We need to understand that the Wikipedia model looks on the surface like it's anarchy and everything goes, but in reality it's not. There are some loose rules and guidelines that need to be included for any of it to offer value and make sense. Could you imagine wikipedia not having any categories and people simply writing what they wanted where they wanted, and the reader then being left to find what is relevant to them? It wouldn't even be interacted with after a couple of minutes of looking.
Yet that's the way some larger companies have went about developing wikis, because they didn't understand what is really going on in the wiki world.
What I want to do is concentrate on what can make a wiki more relevant and successful to a business.
I like how Chris Taylor said it: "The future of Web 2.0 belongs to sites that give its users directions and goals as well as total control. People need a common focus, a shared obsession, to be productive as a crowd."
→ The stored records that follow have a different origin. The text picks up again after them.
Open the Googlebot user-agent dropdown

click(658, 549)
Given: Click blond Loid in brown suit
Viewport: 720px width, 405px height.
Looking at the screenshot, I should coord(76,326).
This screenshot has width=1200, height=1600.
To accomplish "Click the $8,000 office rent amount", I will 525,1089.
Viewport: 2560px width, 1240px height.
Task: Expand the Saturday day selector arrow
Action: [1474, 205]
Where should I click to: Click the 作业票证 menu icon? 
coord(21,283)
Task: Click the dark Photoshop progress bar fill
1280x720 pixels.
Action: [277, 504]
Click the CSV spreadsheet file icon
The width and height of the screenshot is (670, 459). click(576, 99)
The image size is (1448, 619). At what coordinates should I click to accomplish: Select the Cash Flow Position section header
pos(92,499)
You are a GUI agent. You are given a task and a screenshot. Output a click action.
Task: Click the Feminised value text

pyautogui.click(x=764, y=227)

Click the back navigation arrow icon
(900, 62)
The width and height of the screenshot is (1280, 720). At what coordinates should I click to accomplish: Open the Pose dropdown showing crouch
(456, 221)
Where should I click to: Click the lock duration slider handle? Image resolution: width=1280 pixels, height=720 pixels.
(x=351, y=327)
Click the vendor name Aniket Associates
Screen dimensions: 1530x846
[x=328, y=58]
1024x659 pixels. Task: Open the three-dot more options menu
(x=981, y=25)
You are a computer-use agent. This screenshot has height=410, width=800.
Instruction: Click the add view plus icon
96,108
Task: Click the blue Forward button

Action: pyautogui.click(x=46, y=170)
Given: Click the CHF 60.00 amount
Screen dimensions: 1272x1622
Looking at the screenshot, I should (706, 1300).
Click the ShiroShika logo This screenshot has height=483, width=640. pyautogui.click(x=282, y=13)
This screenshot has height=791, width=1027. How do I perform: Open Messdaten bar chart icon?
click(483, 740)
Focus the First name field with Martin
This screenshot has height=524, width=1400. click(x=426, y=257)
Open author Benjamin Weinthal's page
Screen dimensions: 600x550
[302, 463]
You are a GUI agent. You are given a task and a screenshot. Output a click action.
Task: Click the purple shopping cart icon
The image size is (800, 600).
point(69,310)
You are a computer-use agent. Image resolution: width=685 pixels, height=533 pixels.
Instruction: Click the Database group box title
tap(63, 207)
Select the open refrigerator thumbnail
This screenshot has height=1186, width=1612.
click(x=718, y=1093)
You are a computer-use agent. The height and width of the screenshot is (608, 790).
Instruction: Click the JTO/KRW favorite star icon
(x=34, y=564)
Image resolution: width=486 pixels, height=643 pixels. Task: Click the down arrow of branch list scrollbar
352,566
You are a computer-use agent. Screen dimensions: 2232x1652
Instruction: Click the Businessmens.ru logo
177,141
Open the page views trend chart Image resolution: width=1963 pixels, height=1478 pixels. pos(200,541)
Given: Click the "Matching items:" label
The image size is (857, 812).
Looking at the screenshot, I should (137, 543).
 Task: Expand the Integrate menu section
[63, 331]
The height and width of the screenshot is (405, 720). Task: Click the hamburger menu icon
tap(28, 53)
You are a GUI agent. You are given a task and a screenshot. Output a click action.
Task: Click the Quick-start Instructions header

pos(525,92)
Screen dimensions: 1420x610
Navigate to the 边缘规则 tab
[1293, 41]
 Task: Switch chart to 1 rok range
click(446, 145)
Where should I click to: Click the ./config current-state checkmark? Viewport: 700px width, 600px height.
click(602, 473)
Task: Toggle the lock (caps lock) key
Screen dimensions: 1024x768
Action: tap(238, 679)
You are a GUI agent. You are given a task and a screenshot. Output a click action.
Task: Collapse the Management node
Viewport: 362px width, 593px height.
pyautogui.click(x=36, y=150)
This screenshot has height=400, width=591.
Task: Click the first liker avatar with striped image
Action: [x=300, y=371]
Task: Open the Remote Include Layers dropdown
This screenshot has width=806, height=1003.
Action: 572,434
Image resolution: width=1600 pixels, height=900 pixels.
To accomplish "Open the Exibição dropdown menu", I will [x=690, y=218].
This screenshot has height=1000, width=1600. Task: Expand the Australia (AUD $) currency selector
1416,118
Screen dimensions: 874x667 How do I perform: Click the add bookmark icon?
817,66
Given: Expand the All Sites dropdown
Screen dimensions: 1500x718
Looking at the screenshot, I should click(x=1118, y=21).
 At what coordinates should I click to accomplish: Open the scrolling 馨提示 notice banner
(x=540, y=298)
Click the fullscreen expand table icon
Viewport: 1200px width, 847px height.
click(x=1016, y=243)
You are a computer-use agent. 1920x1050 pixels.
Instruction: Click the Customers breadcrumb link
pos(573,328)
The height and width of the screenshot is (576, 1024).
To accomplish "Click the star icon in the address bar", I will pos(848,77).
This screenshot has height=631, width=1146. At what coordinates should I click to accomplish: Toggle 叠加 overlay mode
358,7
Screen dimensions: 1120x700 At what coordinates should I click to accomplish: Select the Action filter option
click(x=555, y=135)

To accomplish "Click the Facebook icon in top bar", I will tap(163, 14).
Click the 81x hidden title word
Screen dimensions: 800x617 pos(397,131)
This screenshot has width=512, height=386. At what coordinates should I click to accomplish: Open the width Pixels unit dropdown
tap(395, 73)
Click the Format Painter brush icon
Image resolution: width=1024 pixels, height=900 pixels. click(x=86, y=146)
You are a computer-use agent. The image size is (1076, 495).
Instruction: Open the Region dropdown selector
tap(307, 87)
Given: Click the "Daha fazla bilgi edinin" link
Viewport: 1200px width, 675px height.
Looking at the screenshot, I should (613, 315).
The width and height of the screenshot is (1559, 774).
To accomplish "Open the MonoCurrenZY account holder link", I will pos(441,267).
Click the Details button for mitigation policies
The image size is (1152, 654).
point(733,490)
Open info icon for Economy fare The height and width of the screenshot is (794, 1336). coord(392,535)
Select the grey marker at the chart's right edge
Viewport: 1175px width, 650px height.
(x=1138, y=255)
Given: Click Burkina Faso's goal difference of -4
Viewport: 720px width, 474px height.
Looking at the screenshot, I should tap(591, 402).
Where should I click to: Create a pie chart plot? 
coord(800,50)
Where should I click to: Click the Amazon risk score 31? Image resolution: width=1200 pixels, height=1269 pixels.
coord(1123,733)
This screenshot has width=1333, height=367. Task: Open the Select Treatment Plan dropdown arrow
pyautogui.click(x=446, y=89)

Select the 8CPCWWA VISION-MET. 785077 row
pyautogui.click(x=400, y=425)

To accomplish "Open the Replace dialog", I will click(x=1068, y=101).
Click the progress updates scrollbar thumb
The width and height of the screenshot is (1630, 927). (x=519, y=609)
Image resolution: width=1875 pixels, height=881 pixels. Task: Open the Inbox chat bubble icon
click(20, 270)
Now let's go back to an old word that I use a lot on this site as most people understand what it means: niche. That's all that's being talked about here again. It all goes back to that.
A wiki will work with a niche that empowers users to be in control. But without a niche, i.e. purpose, focus, it will just be a bunch of people running into one another with no coherent content to be consumed and enjoyed.
One way to understand it would be a community garden where everyone has an assigned place to grow whatever they want. You can grow all the things you want there, but still enjoy all the other stuff that people grow that's different from yours, on that same little spot.
The difference is that if you're growing onions, they need to be growing onions too. If they have something else to grow, they go to a different designated spot to grow what interests them. What makes it work is that there is a spot designated for that purpose they can go to.
That's where offering guidelines and goals comes into focus. For wikis you don't have to interfere with a users' content when you offer them guidelines; as people need guidance. Our job would be to provide structure and then let the people write within that structure.
At least for commercial wikis that offer value to readers and those writing the content, this seems to make the most sense.